[Saved data entries]
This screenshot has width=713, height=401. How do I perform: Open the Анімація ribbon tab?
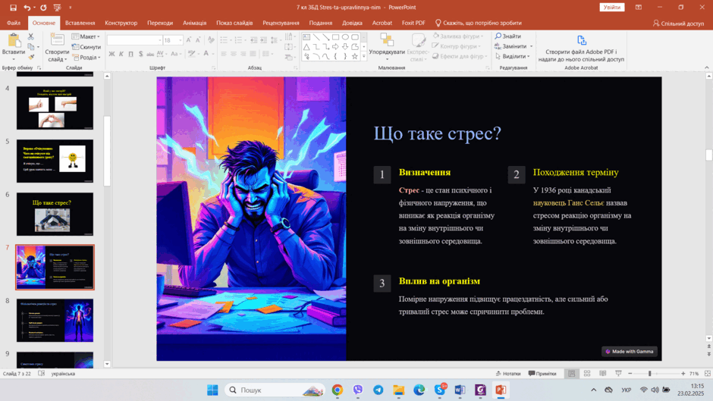click(x=195, y=23)
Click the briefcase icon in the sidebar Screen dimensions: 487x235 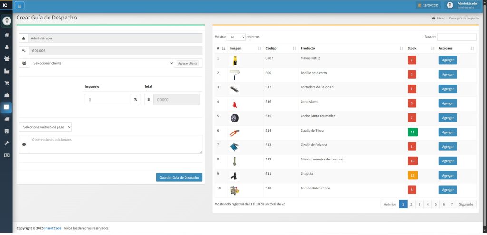tap(7, 95)

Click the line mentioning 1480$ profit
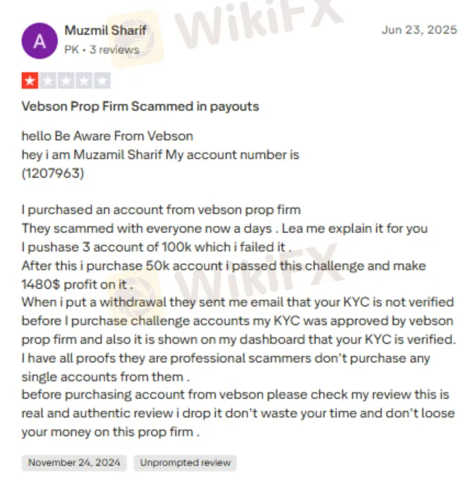(77, 284)
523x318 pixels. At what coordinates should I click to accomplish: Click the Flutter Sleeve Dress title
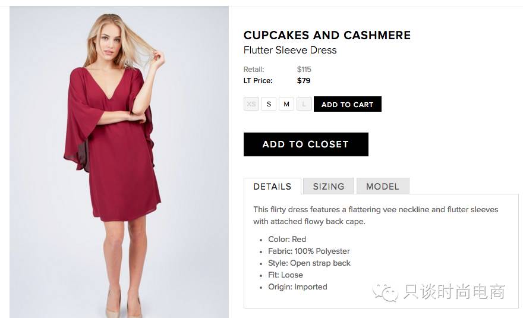click(290, 50)
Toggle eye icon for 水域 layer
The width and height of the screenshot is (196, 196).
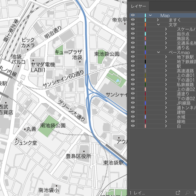click(133, 117)
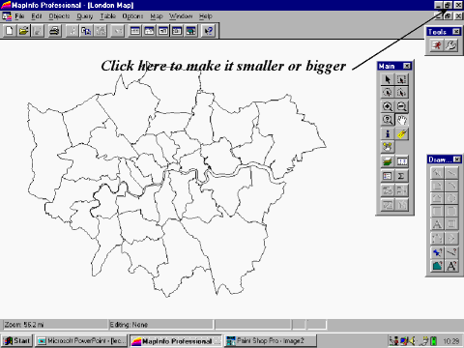Switch to Paint Shop Pro taskbar button
464x348 pixels.
point(270,340)
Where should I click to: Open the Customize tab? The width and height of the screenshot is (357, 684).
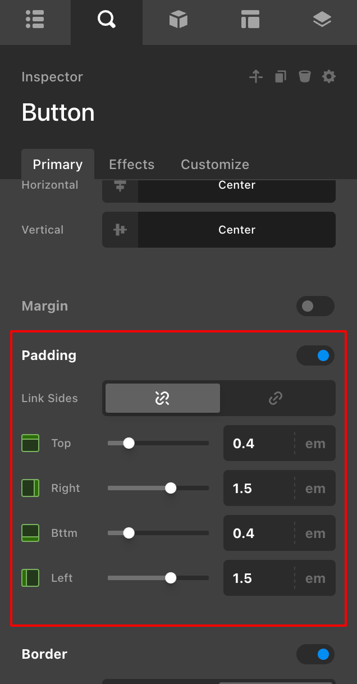point(214,164)
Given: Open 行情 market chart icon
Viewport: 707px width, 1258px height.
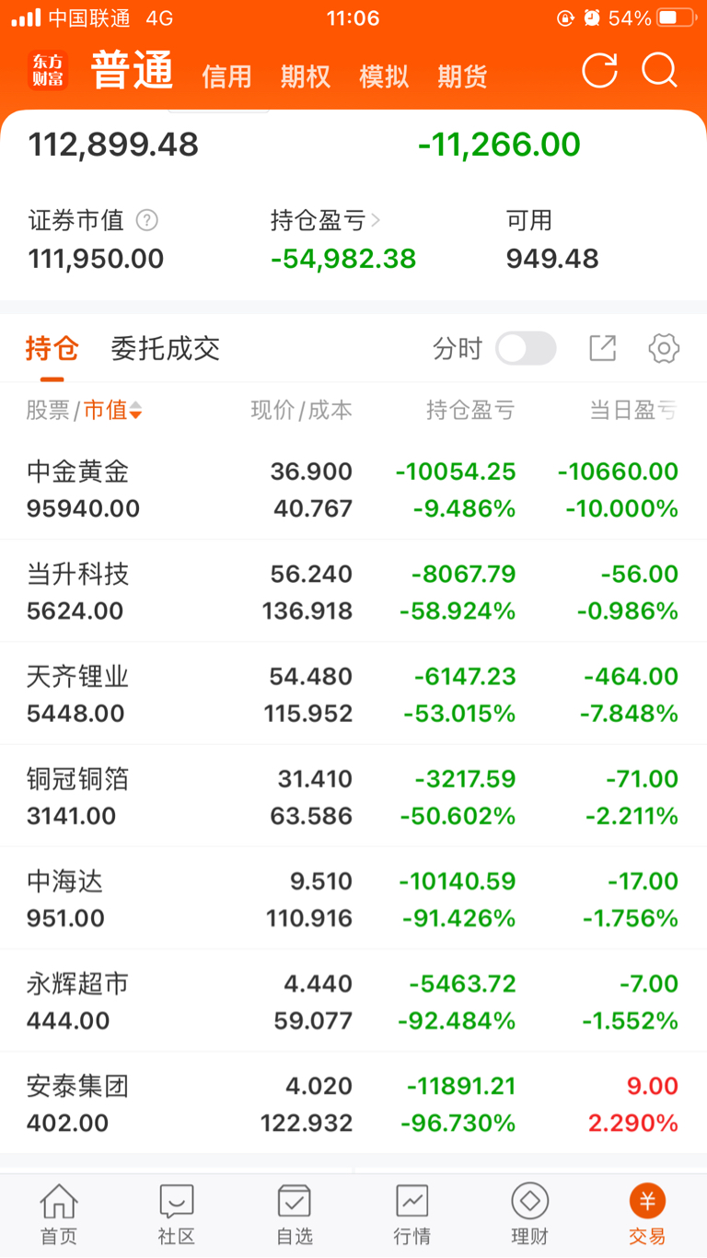Looking at the screenshot, I should [x=412, y=1201].
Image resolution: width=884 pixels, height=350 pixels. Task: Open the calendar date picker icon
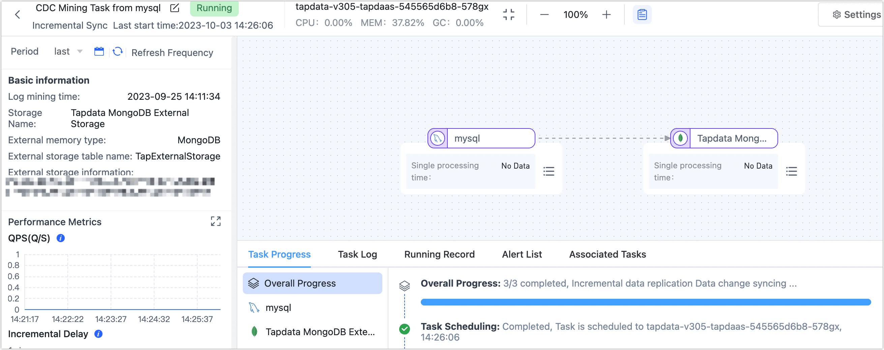(99, 51)
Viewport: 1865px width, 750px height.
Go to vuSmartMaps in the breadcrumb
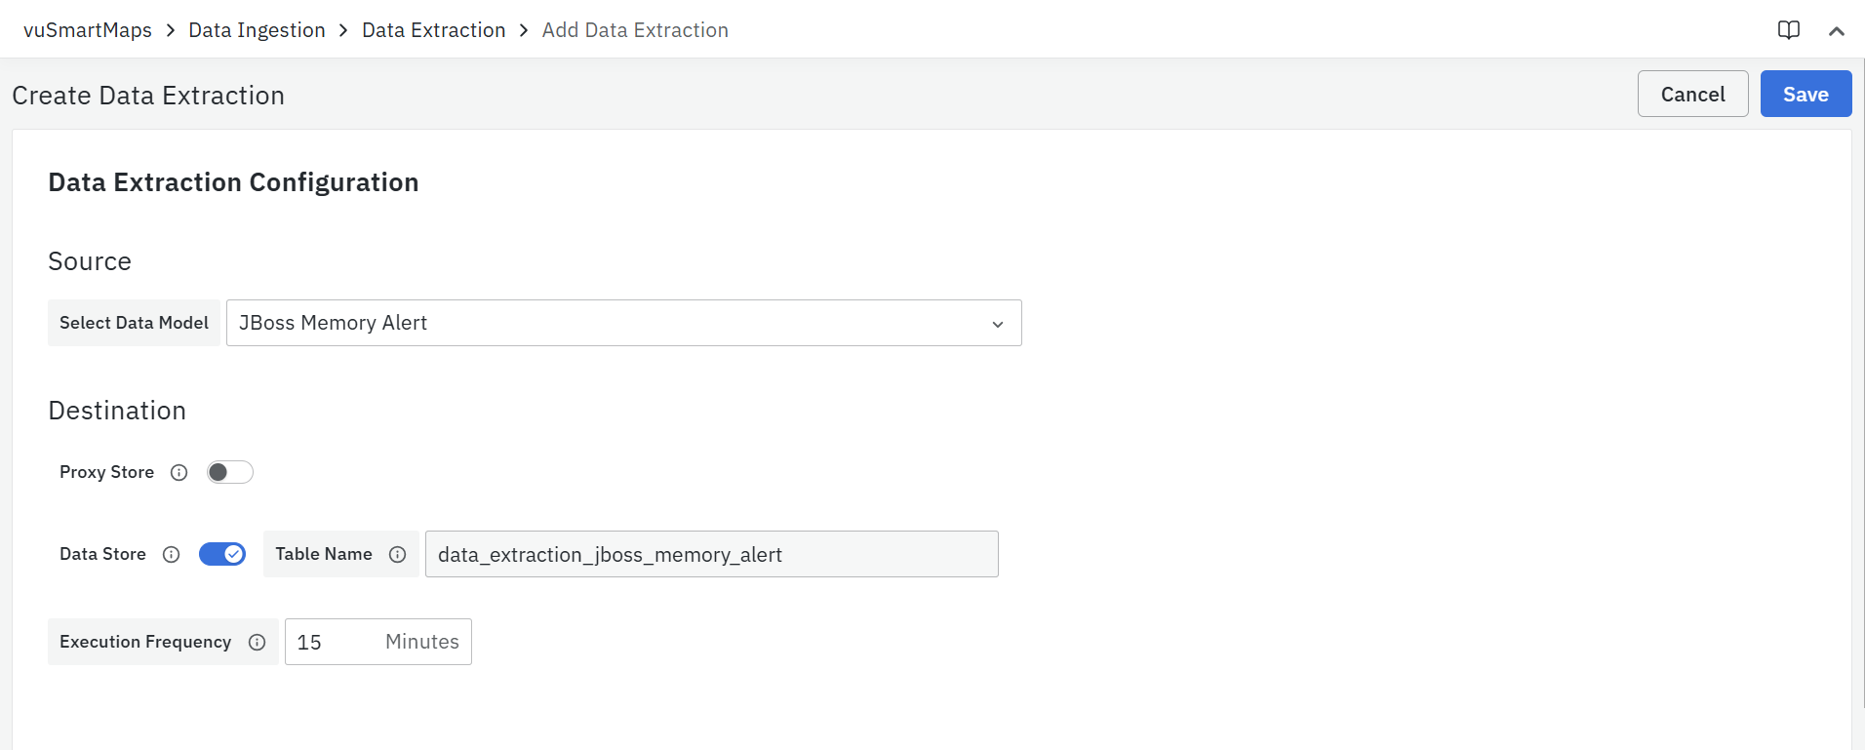88,30
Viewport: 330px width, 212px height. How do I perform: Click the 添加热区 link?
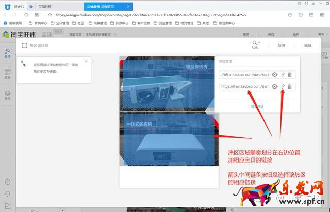click(x=257, y=106)
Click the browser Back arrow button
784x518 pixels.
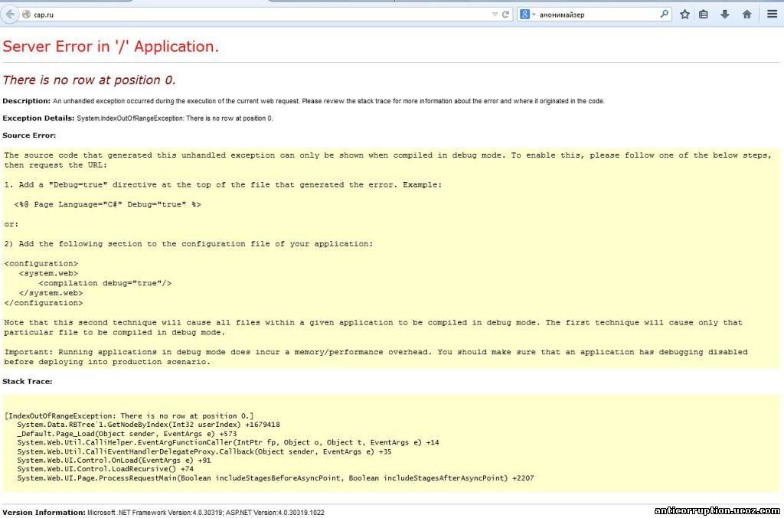tap(9, 15)
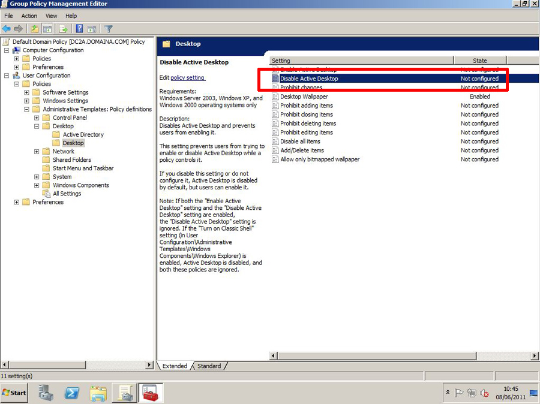Click the Export List toolbar icon

pyautogui.click(x=64, y=29)
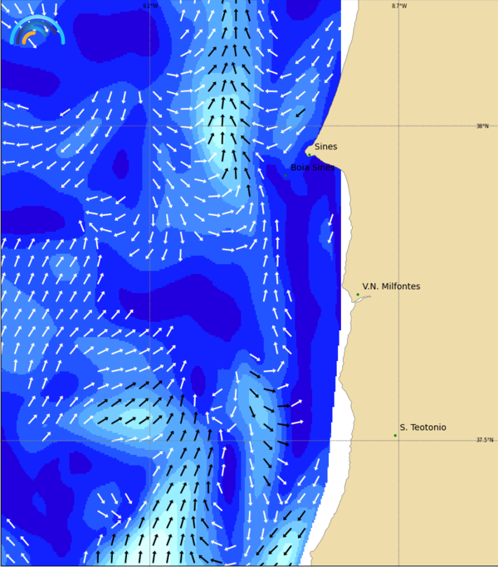This screenshot has height=567, width=498.
Task: Click the 9.2°W longitude label
Action: pyautogui.click(x=149, y=6)
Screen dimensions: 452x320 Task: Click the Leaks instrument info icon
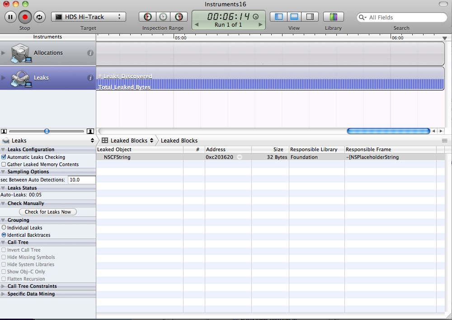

◆ Exercise goal ◆
No picture is to be printed. Output exactly the lines above from the line containing "The width and height of the screenshot is (196, 196)." through the line containing "Given: Open 行情 market chart icon".

◆ Exercise output ◆
The width and height of the screenshot is (196, 196).
click(133, 117)
Switch to Paint Shop Pro taskbar button
464x348 pixels.
point(270,340)
Where should I click to: Open the Customize tab? The width and height of the screenshot is (357, 684).
point(214,164)
Given: Open 行情 market chart icon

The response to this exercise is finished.